Normality assumption in Fit Least Squares

Hi, 

 

I have a simple question that I was wondering if people with more experience could shed some light on.

I know that OLS does not necessarily require normality assumption, but normality on the residuals leads to unbiased estimates with minimum variance.

 

I tried to fit a model on a continuous response with three independent variables using Least Squares in the Fit Model platform. This model had a Radj of about 0.45 and the residuals plot exhibited a clear pattern.

Next, I check the distribution of the continuous response and saw that it was far from normal.

Using Generalized Regression (Lasso) and Normal response distribution, the model still led to a Generalized Rsquare of about 0.45. However, when I switched to an exponential response distribution, the Rsquare increased to 0.84.

 

If normality on the response is not needed on Least Squares, what could explain such a difference?

 

Thank you!

 

 

 

1 ACCEPTED SOLUTION

Accepted Solutions

Re: Normality assumption in Fit Least Squares

Ordinary least squares regression is often treated as a special case with regard to the distribution of the response. As @Thierry_S explained, we usually address the residuals (estimated errors) assuming that the errors are normally distributed. You could also describe it as a conditional distribution: Y ~ Normal( mean = predicted Y = f(X), variance ). So the mean Y varies with X as described by the linear regression model but the variance of Y is constant, or independent of the response. In other words, the response exhibits a normal distribution of errors for any give mean response (predicted).

 

I would not say that "OLS does not necessarily require normality."

 

The normality assumption and OLS lead to a poor model if the conditional distribution is not normal. So the exponential distribution appears to be model for the variance than the normal distribution in your case.

View solution in original post

4 REPLIES 4
AnnaPaula
Level III

Re: Normality assumption in Fit Least Squares

By the way, I found this material (https://community.jmp.com/kvoqx44227/attachments/kvoqx44227/discovery-2019-content/28/1/glmTalkTucso... where it says that assuming the errors (and response) are normal makes life a lot easier. However, in this link (https://www.jmp.com/en_us/statistics-knowledge-portal/what-is-regression/simple-linear-regression-as..., it discusses normality of the errors only.

So I am not sure if normality of the response is assumed in JMP?

Entries on target coordinates:
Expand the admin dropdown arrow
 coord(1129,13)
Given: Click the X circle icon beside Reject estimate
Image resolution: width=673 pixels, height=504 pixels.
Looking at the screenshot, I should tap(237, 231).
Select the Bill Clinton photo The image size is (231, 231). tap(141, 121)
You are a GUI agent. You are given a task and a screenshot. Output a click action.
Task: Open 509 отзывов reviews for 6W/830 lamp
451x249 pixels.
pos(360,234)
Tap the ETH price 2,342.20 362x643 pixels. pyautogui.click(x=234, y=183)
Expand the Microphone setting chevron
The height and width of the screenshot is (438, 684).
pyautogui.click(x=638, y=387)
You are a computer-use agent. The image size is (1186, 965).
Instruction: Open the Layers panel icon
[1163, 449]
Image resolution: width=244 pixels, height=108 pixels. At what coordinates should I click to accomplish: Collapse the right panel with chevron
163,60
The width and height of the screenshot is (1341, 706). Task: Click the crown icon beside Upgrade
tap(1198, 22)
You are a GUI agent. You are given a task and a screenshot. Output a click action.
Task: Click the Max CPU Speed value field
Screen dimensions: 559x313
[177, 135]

* **Exercise instructions**
**a.** Reproduce the records from the line containing "Select the Bill" through the last line of the records, with both ends included.
**b.** Continue the forum thread on the normality assumption in least squares from the point where it stops.
The text and the records have nothing to do with each other.

* **Results in order**
**a.**
Select the Bill Clinton photo The image size is (231, 231). tap(141, 121)
You are a GUI agent. You are given a task and a screenshot. Output a click action.
Task: Open 509 отзывов reviews for 6W/830 lamp
451x249 pixels.
pos(360,234)
Tap the ETH price 2,342.20 362x643 pixels. pyautogui.click(x=234, y=183)
Expand the Microphone setting chevron
The height and width of the screenshot is (438, 684).
pyautogui.click(x=638, y=387)
You are a computer-use agent. The image size is (1186, 965).
Instruction: Open the Layers panel icon
[1163, 449]
Image resolution: width=244 pixels, height=108 pixels. At what coordinates should I click to accomplish: Collapse the right panel with chevron
163,60
The width and height of the screenshot is (1341, 706). Task: Click the crown icon beside Upgrade
tap(1198, 22)
You are a GUI agent. You are given a task and a screenshot. Output a click action.
Task: Click the Max CPU Speed value field
Screen dimensions: 559x313
[177, 135]

**b.**
If yes, why would normality of the response "make life a lot easier"? 

 

Thierry_S
Super User

Re: Normality assumption in Fit Least Squares

Hi Anna,
The actual assumption for the Fit Least Square platform is that the model Residuals are distributed normally; there is no assumption for the response or the variables to be normally distributed. I'm not sure what phrase "make life a lot easier" refers to in terms of statistics.
Best,
TS
Thierry R. Sornasse

Re: Normality assumption in Fit Least Squares

Ordinary least squares regression is often treated as a special case with regard to the distribution of the response. As @Thierry_S explained, we usually address the residuals (estimated errors) assuming that the errors are normally distributed. You could also describe it as a conditional distribution: Y ~ Normal( mean = predicted Y = f(X), variance ). So the mean Y varies with X as described by the linear regression model but the variance of Y is constant, or independent of the response. In other words, the response exhibits a normal distribution of errors for any give mean response (predicted).

 

I would not say that "OLS does not necessarily require normality."

 

The normality assumption and OLS lead to a poor model if the conditional distribution is not normal. So the exponential distribution appears to be model for the variance than the normal distribution in your case.

AnnaPaula
Level III

Re: Normality assumption in Fit Least Squares

Thank you @Thierry_S and @Mark_Bailey!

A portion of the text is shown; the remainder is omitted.